Some interesting results on this poll. Hopefully those who don't wear their kill switch lanyard or who only do it some of the time when running will get into the habit of attaching it before they start their motor.

TH


----------



## Lat22 (Apr 7, 2005)

Fished all day Saturday. Never started the boat without the PFD and lanyard on. It was no big deal. I'm doing it all the time from now on. I even think the Game Warden appreciated it. He just wanted me to show him a fire extinguisher from about 30 yards away.


----------



## Kyle 1974 (May 10, 2006)

ttt


----------



## donf (Aug 8, 2005)

It is so hard to get flipped out of a boat that doesn't have the hull design that is guaranteed to swap ends on ya.
I have been thrown out of, as a passenger, in the last forty years, and El Pescador and a Mowdy. Twice out of the Mowdy.

My shoulder still hurts.


----------



## Hollywood1053 (May 15, 2009)

I wear my kill switch lanyard religiously.....


----------



## pmgoffjr (Jul 30, 2009)

I've been slung out of a boat twice, blew one over at 95, and now drive a hull that never wants to go in a straight line. It is really wanting to toss me some day if I'm not paying attention. I've seen what props can do to a body, and I've seen the results of a un-piloted missle going across the lake. You might indeed be the best boat driver ever, but *HE* isn't over there that not paying attention, neither is that pipe at water level, or that log floating 2" under the surface. I do wear the kill switch, it will save a life if it's needed and actually used.


----------



## lordbater (May 21, 2004)

Ugh. I will read this thread in all it's monstrous glory in it's entirety, but I have not yet.. 

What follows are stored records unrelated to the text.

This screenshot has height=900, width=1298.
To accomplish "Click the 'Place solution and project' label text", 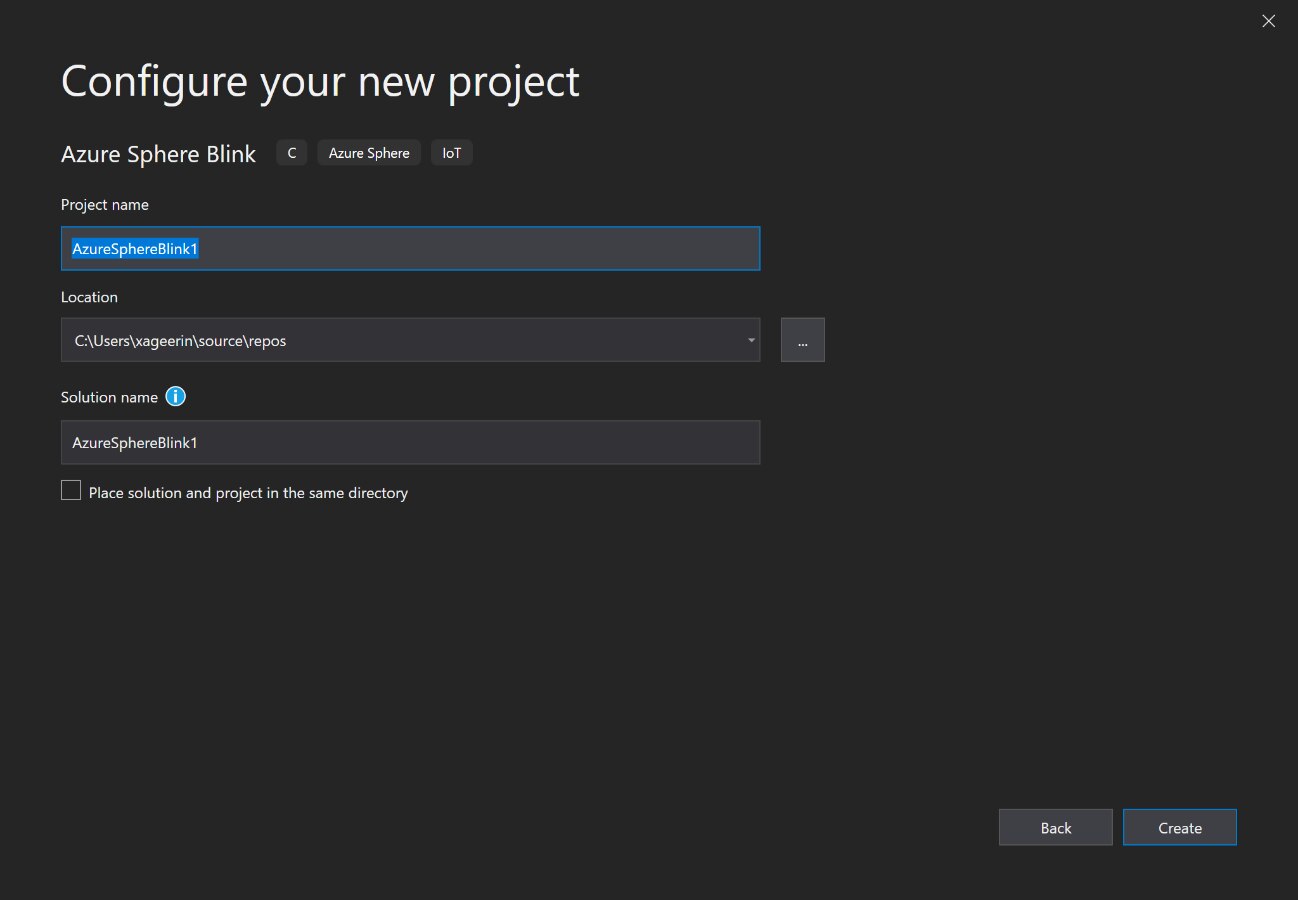I will point(248,493).
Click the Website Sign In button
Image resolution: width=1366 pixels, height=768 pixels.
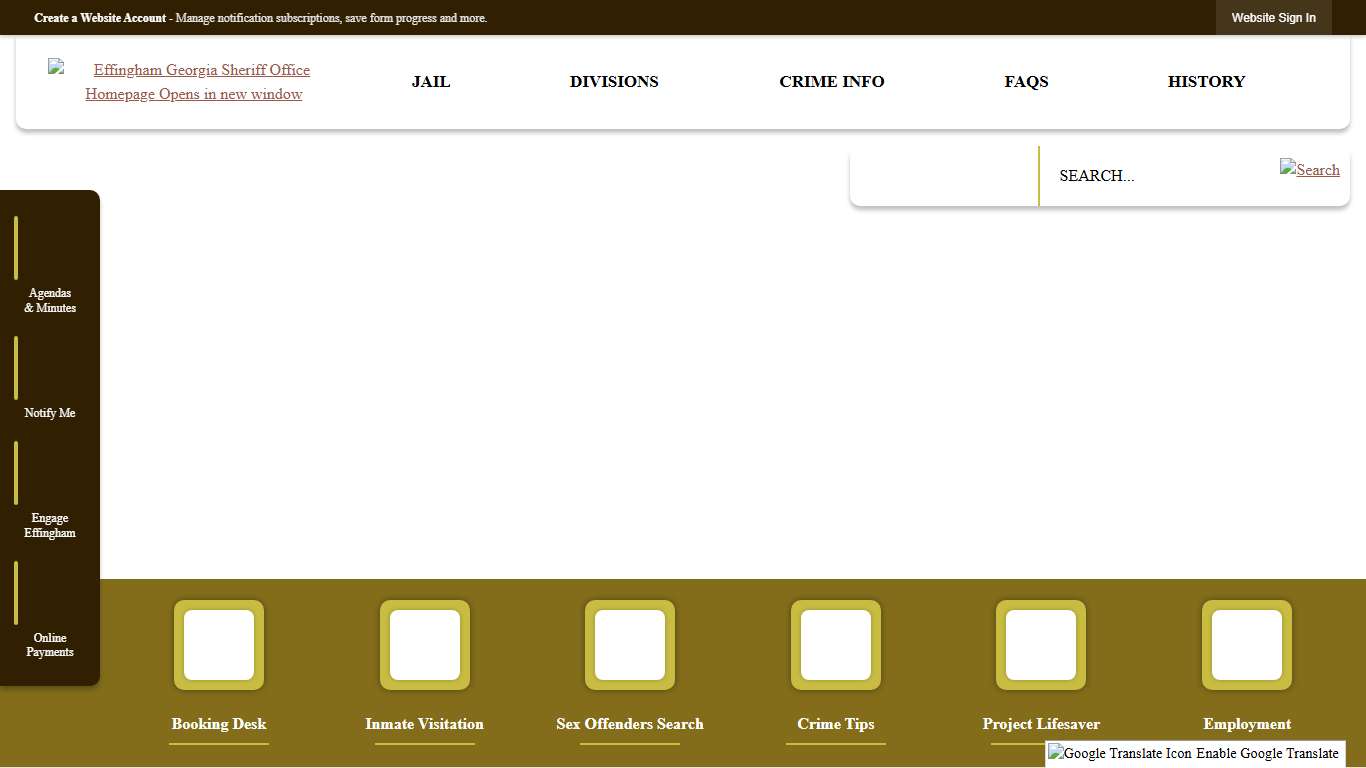[x=1273, y=17]
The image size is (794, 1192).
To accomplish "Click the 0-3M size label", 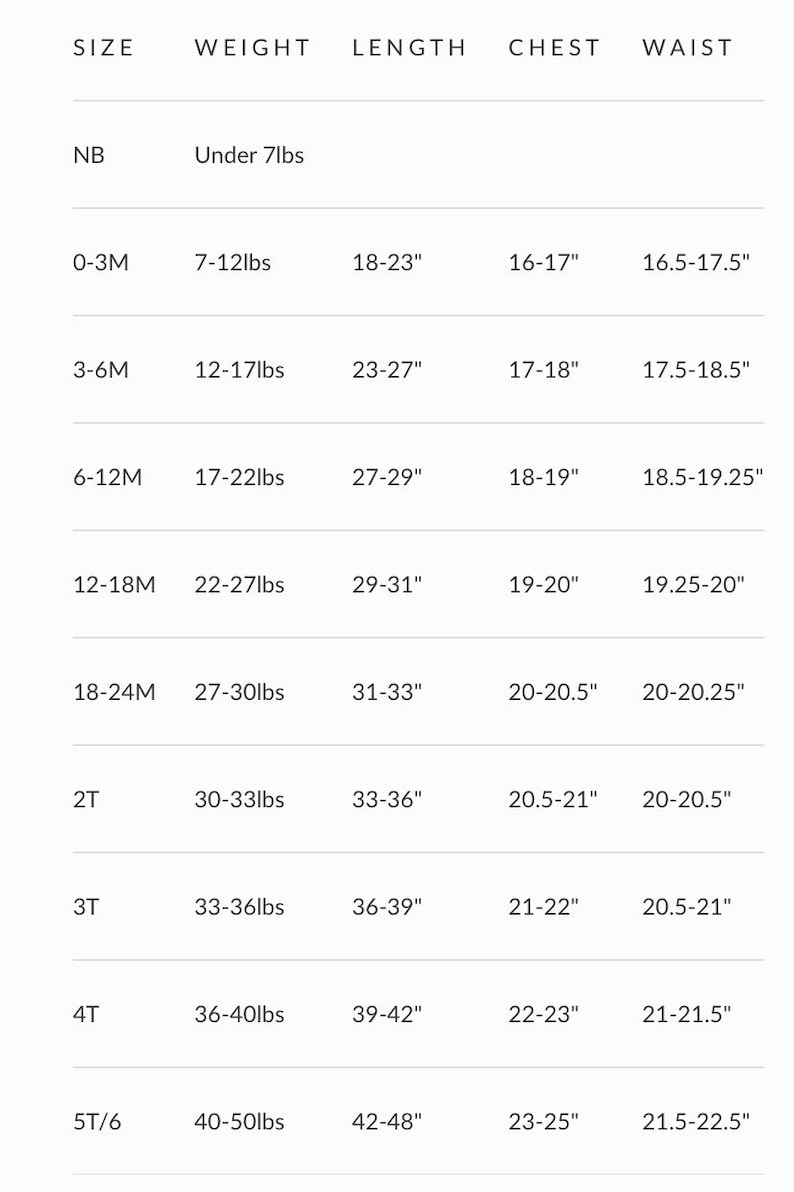I will click(x=101, y=262).
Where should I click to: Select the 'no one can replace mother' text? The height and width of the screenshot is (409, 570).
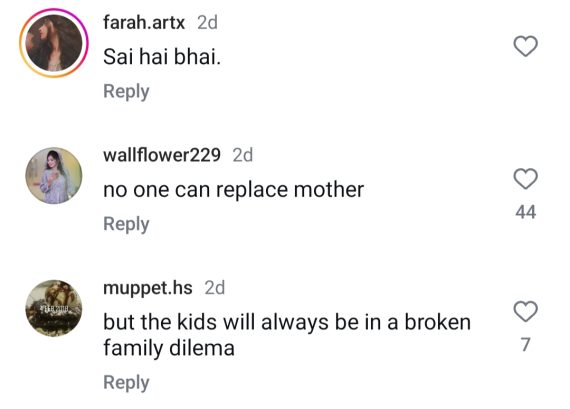pos(233,190)
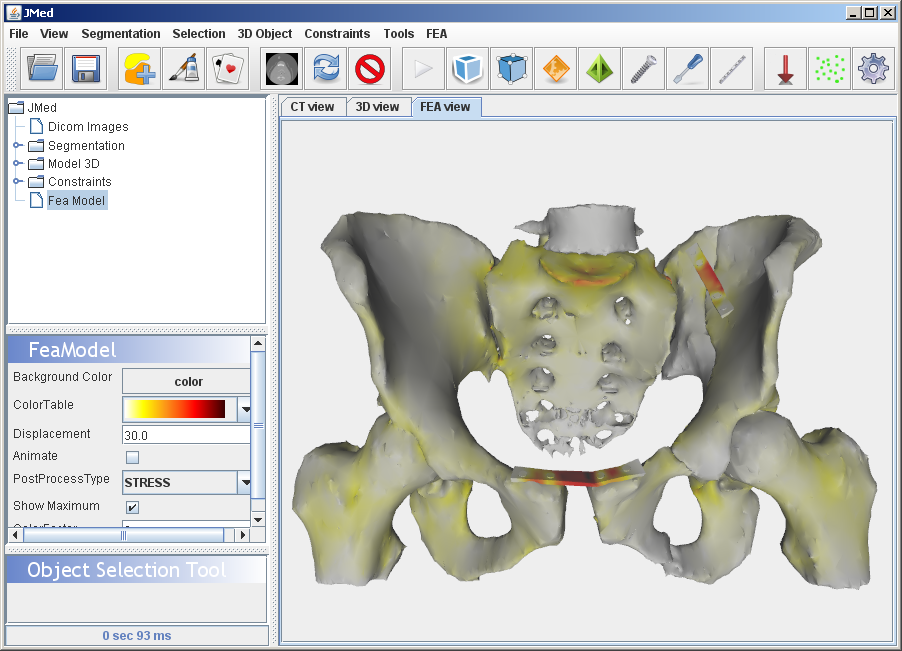Click the red down-arrow load icon

(x=785, y=69)
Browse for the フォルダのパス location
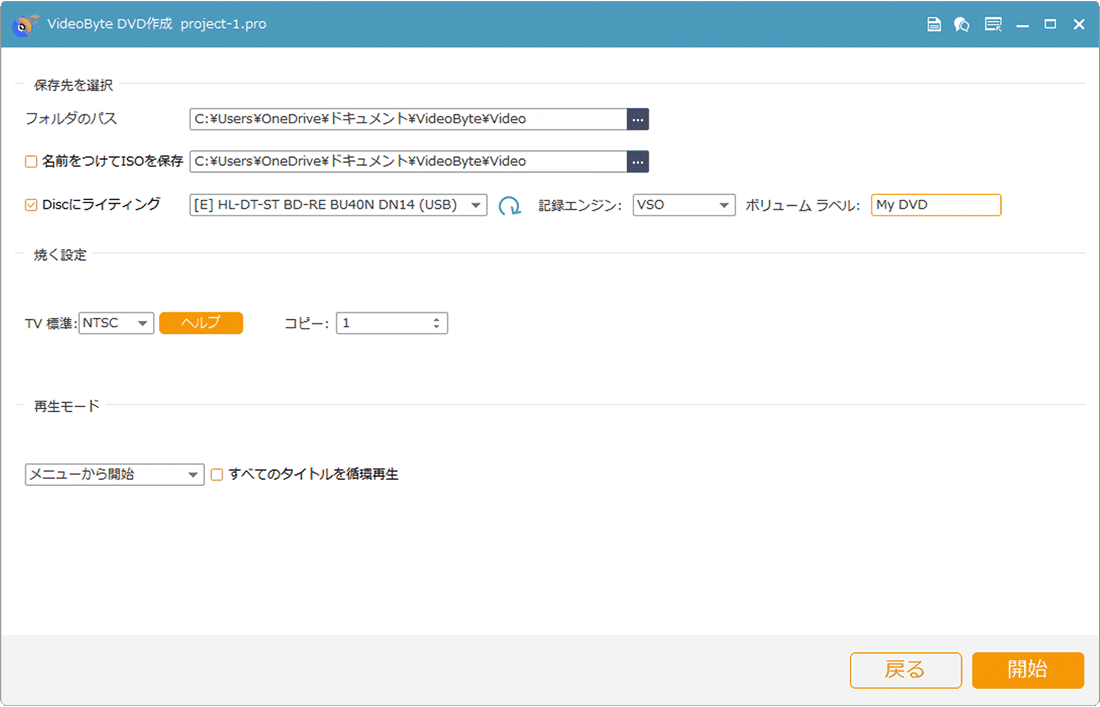 (638, 119)
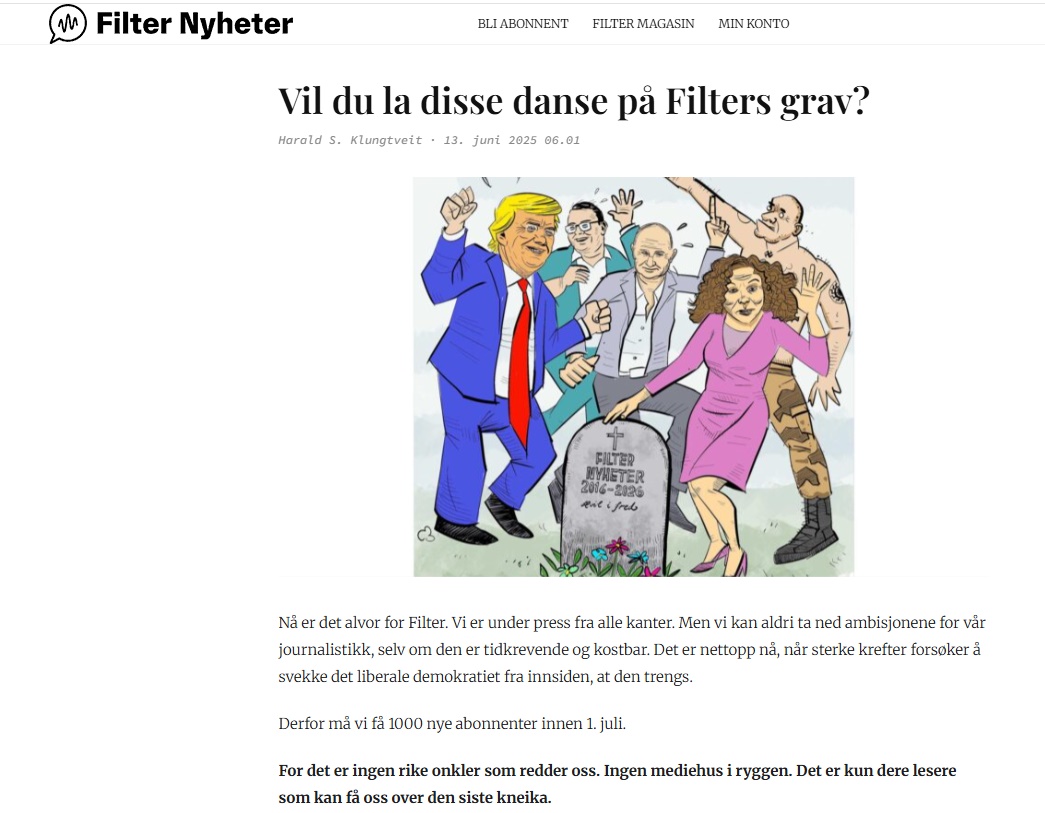
Task: Click the headline about dancing on Filters grav
Action: click(x=574, y=101)
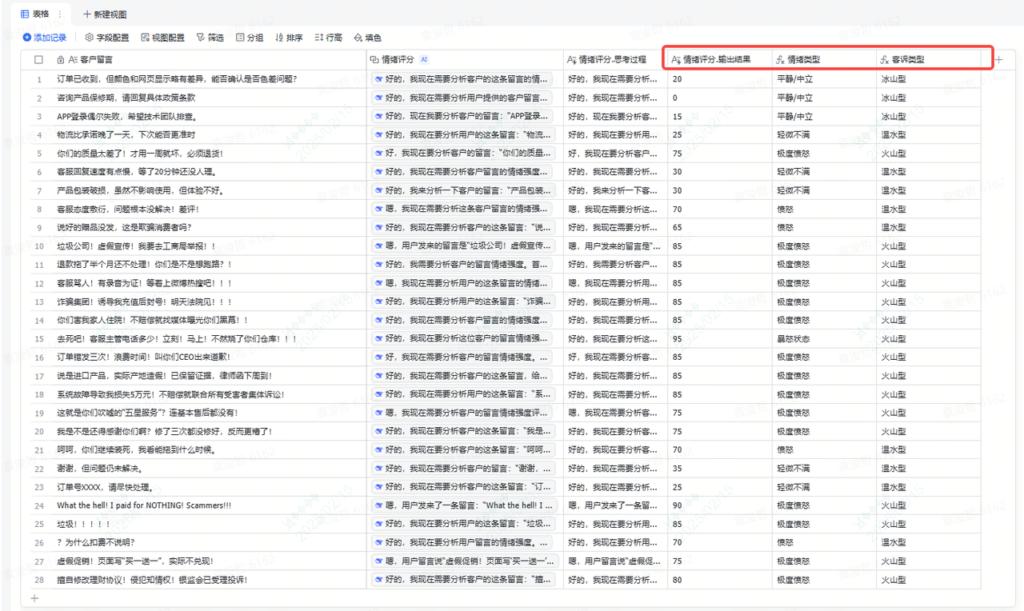Image resolution: width=1024 pixels, height=611 pixels.
Task: Open the 排序 sort tool
Action: [x=289, y=37]
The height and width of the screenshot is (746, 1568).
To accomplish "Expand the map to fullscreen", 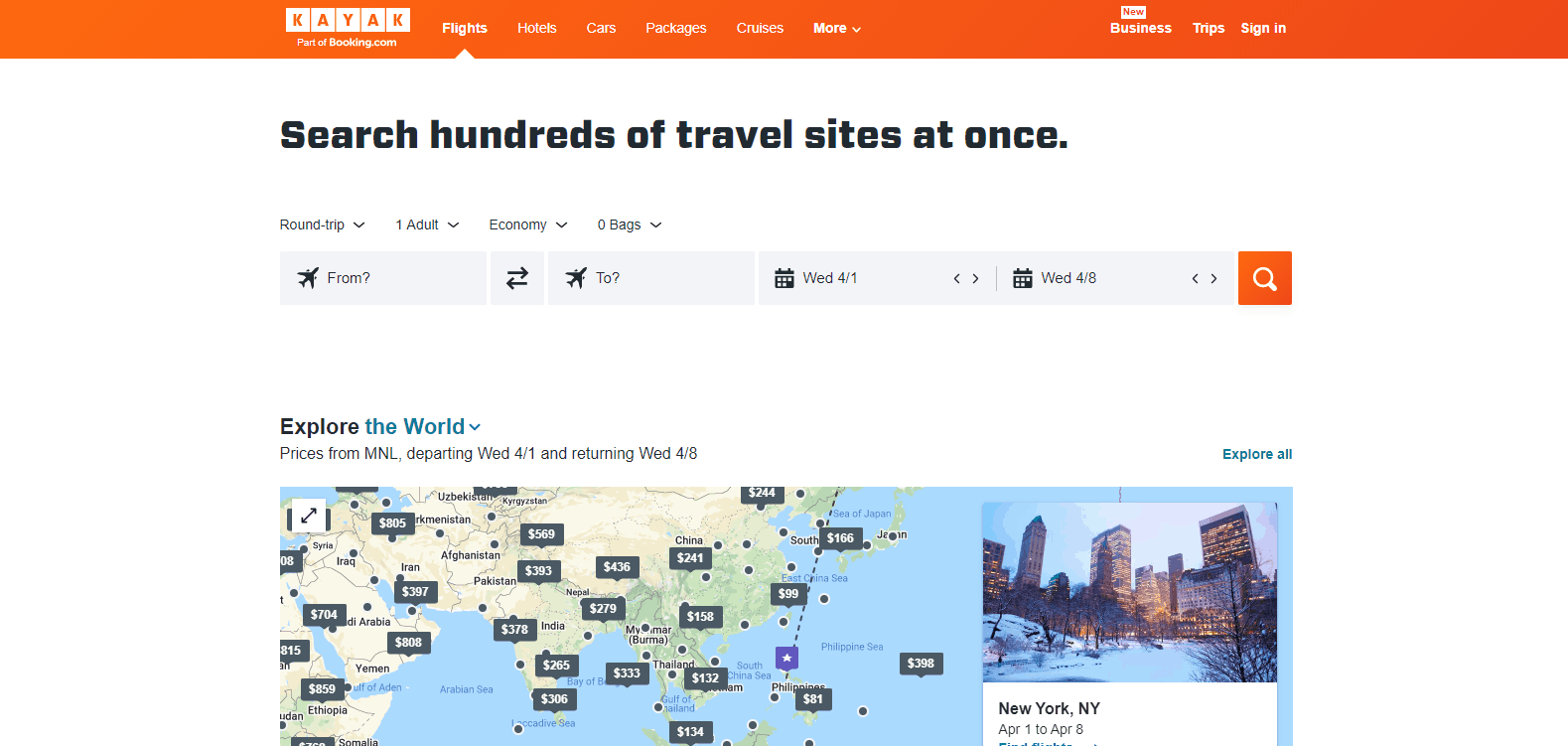I will click(308, 516).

I wear them in the few occasions I ever ride pwc,s. I never wear them offshore.. I will admit it is a choice and possibly a bad one, but my boats not errrr, wasn't that fast n almost always had another assisting. I have only ran a small jonboat inshore, didn't use that one either...



Sent from my mobile command center.


----------



## Orion85 (Apr 11, 2013)

cclayton01 said:


> While we were test driving the Explorer the salesman swapped ends and dang near threw all three of us off the boat. [BTW he wasn't wearing the kill switch nor did he bring PFDs on the boat during the test drive.]


Grounds for termination

I don't have a power boat, but I will wear one if I ever do. I don't trust water, weird stuff happens too easily on the water, add speed and water can be pretty destructive.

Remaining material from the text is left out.